Instructions to follow –
Set down the full listing exactly as given. Any pictures are to be left out.

'''

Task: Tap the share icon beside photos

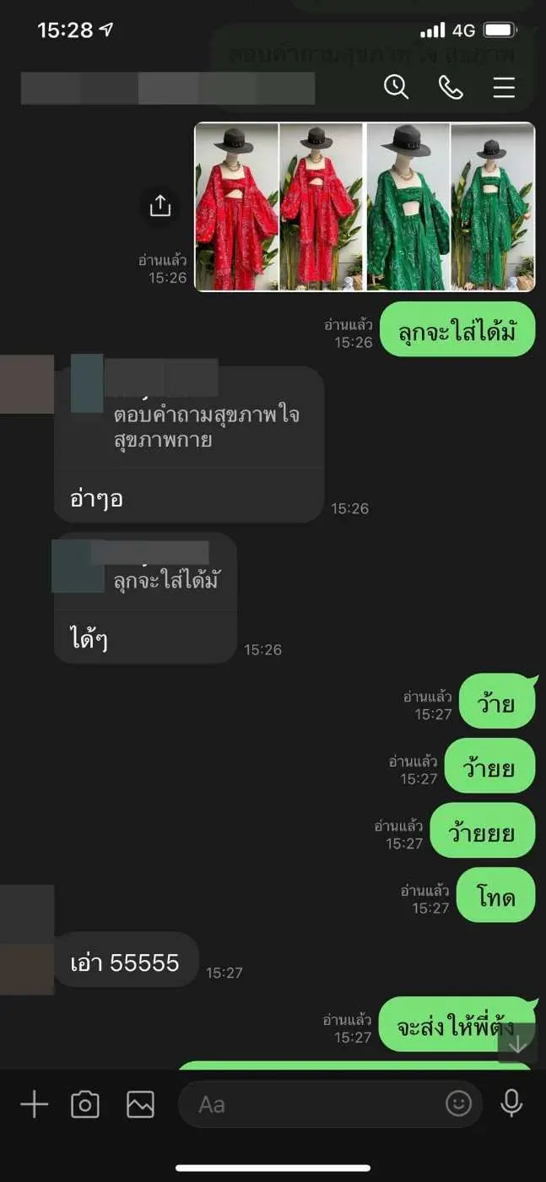Action: 160,206
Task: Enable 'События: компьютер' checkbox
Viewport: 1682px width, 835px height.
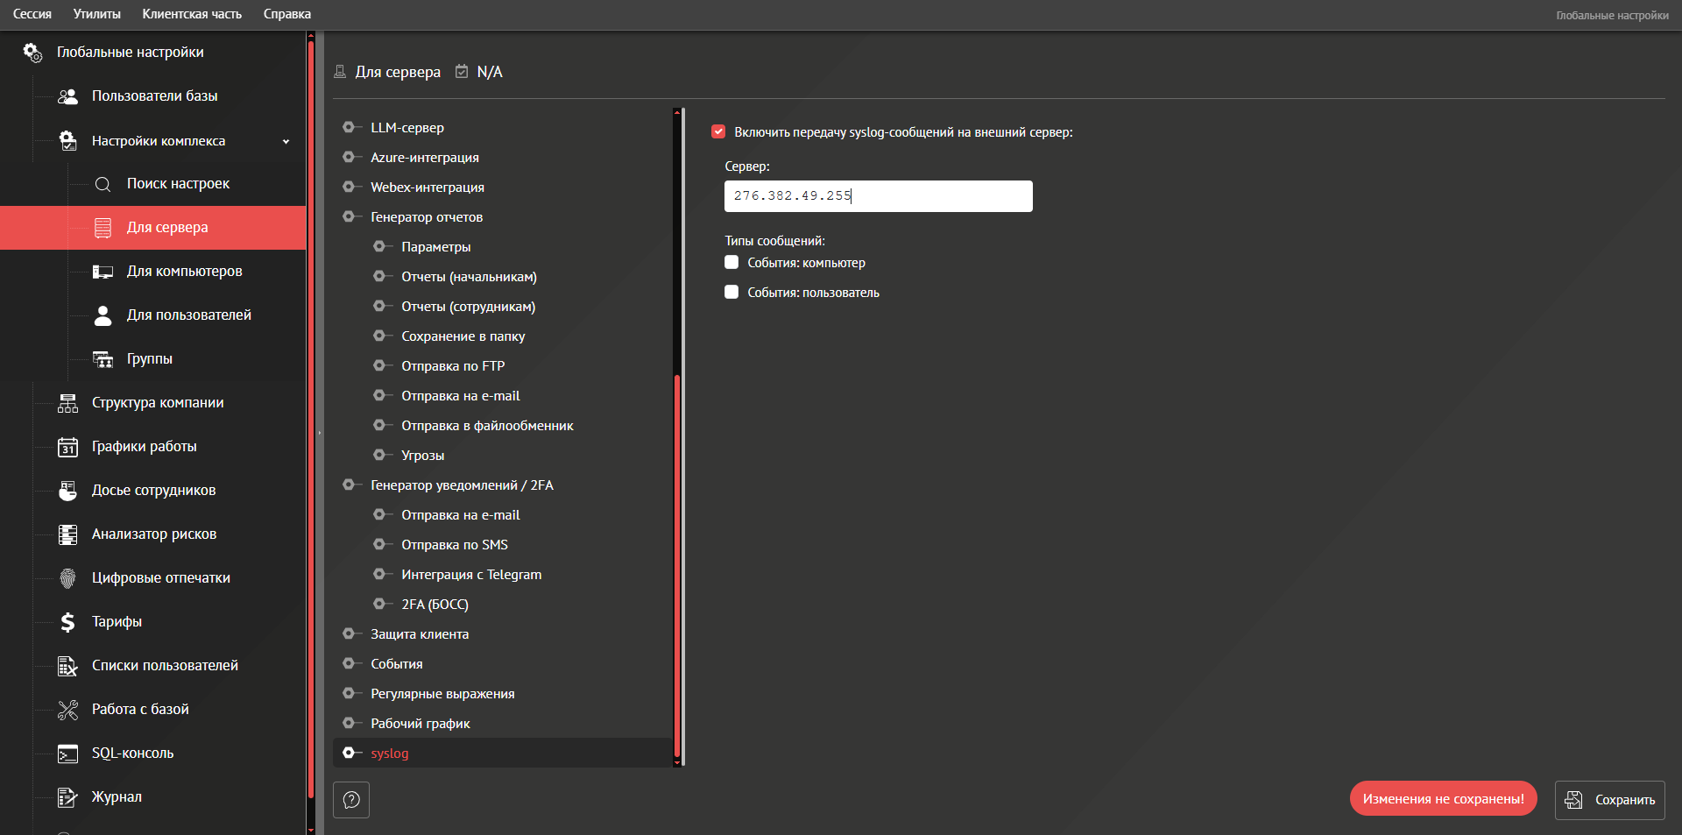Action: click(x=731, y=263)
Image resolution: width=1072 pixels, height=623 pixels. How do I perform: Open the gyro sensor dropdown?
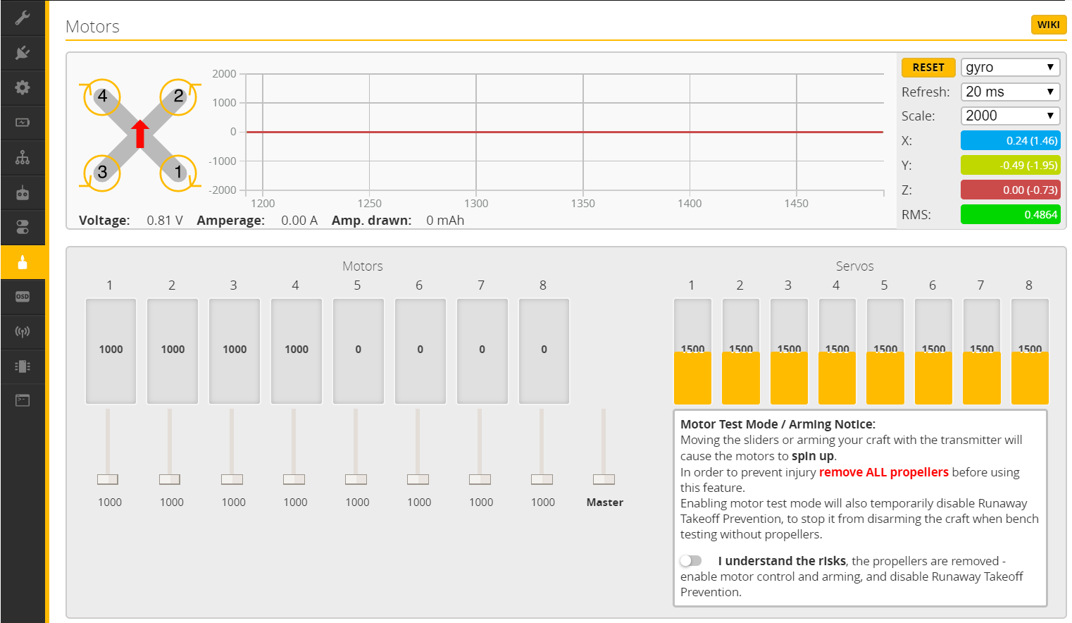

'''

Solved problem –
Task: Tap the share icon beside photos

Action: 160,206
Task: Enable 'События: компьютер' checkbox
Viewport: 1682px width, 835px height.
Action: click(x=731, y=263)
Image resolution: width=1072 pixels, height=623 pixels. How do I perform: Open the gyro sensor dropdown?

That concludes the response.